15      La juridiction de renvoi observe que, selon la jurisprudence de la Cour, et en particulier le point 51 de l’arrêt du 1er juillet 2015, Bund für Umwelt und Naturschutz Deutschland (C‑461/13, EU:C:2015:433), les États membres sont tenus, sous réserve de l’octroi d’une dérogation, de refuser l’autorisation d’un projet particulier lorsque celui-ci est susceptible de provoquer une détérioration de l’état d’une masse d’eau de surface ou lorsqu’il compromet l’obtention d’un bon état des eaux de surface ou d’un bon potentiel écologique et d’un bon état chimique de telles eaux.
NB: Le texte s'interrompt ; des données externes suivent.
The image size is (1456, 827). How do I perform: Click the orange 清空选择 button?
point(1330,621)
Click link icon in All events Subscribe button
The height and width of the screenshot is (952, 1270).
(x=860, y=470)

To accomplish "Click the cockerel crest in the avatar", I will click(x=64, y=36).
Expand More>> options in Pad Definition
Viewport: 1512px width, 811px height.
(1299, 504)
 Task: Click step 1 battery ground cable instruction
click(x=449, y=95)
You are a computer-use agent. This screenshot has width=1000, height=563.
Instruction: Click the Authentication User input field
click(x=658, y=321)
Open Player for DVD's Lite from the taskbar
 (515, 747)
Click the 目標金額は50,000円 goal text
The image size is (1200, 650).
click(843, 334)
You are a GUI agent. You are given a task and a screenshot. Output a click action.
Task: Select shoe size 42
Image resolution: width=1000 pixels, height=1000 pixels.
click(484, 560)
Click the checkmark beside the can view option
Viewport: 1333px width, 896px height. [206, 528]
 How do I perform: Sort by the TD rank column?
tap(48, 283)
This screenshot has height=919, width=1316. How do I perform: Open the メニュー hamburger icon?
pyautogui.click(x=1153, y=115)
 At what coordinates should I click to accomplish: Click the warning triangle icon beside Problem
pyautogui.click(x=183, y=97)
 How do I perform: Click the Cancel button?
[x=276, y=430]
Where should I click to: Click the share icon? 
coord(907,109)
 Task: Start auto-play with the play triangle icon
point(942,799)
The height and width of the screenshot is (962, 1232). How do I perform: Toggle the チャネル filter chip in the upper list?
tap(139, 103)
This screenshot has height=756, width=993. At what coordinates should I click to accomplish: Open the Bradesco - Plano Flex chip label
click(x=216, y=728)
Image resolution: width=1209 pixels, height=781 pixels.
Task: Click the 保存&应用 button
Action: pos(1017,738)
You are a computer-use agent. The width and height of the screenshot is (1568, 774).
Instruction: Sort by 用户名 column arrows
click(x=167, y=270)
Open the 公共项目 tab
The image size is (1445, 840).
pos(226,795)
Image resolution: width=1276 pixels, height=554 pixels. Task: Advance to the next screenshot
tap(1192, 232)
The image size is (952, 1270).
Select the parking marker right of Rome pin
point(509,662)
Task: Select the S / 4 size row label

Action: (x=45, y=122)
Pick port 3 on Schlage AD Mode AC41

Cette juridiction rappelle également la jurisprudence selon laquelle les États membres ne sont pas autorisés, lorsqu’ils apprécient la compatibilité d’un programme ou d’un projet particulier avec l’objectif de prévention de la détérioration de la qualité des eaux, de ne pas tenir compte des conséquences négatives temporaires de ces programmes ou projets sur la qualité des eaux, à moins que ces conséquences n’aient manifestement que peu d’incidence sur l’état des masses d’eau concernées.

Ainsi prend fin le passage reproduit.